- Principality of Vlorë in 1410
- Status: Principality, vassal of the Serbian Empire (1346–1355), Independent (1355–1417)
- Capital: Valona (Vlorë, Albania)
- Common languages: Albanian, Bulgarian, Greek, Serbian
- Religion: Eastern Orthodoxy Roman Catholicism
- Government: Principality
- • 1346–1363: John Komnenos Asen
- • 1363–1372: Alexander Komnenos Asen
- • 1372–1385: Balsha II
- • 1385–1396: Comita Muzaka
- • 1396–1414: Mrkša Žarković
- • 1414–1417: Rugjina Balsha
- Historical era: Medieval
- • Serbian conquest: 1346
- • De facto independence: 1355
- • Ottoman conquest: 1417
| Preceded by | Succeeded by |
| / Byzantine Empire | Sanjak of Avlona / |
- Today part of: Albania

= Principality of Valona =

Medieval principality in Albania (1346–1417)

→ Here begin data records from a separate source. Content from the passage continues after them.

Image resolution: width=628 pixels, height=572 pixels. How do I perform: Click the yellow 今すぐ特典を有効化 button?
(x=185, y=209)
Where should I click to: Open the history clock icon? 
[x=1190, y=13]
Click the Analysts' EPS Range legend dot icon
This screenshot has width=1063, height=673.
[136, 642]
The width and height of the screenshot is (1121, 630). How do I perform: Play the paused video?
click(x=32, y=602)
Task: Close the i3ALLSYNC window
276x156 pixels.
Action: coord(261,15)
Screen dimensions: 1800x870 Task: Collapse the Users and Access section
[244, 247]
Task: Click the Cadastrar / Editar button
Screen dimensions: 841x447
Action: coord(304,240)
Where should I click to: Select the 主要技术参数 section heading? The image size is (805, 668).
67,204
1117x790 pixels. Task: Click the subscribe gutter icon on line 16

The Principality of Valona and Kanina, (Note: Principata e Vlorës dhe Kanina, Кнежевина Валона и Канина, Княжество) also known as the Despotate of Valona and Kanina, (Note: Despotati e Vlorës dhe Kanina, Деспотовина Валона и Канина, Деспотство Вльора и Канина) Principality of Valona (Note: Principata e Vlorës, Валонска кнежевина, Валонско княжество) or Principality of Vlorë (1346–1417) was a medieval principality in Albania, roughly encompassing the territories of the modern counties of Vlorë (Valona), Fier, and Berat. Initially a vassal of the Serbian Empire, it became an independent lordship after 1355, although de facto under Venetian influence, and remained as such until it was conquered by the Ottoman Turks in 1417.

== History ==
The strategically important city of Valona, on the coast of modern Albania, had been fought over repeatedly between the Byzantines and various Italian powers in the 13th century. Finally conquered by Byzantium in ca. 1290, it was one of the chief imperial holdings in the Balkans. Byzantine rule lasted until the 1340s, when the Serbian ruler Stefan Dušan, taking advantage of a Byzantine civil war, took Albania. Valona fell in late 1345 or early 1346, and Dušan placed his brother-in-law, John Asen, brother of the Bulgarian Tsar Ivan Alexander, in charge of Valona as his capital, and with Kanina and Berat as his main fortresses. According to some scholars, however, Dušan had captured Valona and Kanina already in 1337. The extent of John's authority over this territory is unclear; it is not known whether he was limited to the rule of these fortified cities, or whether his authority was more extensive, with the various local chieftains of central Albania reporting to him as a representative of Dušan.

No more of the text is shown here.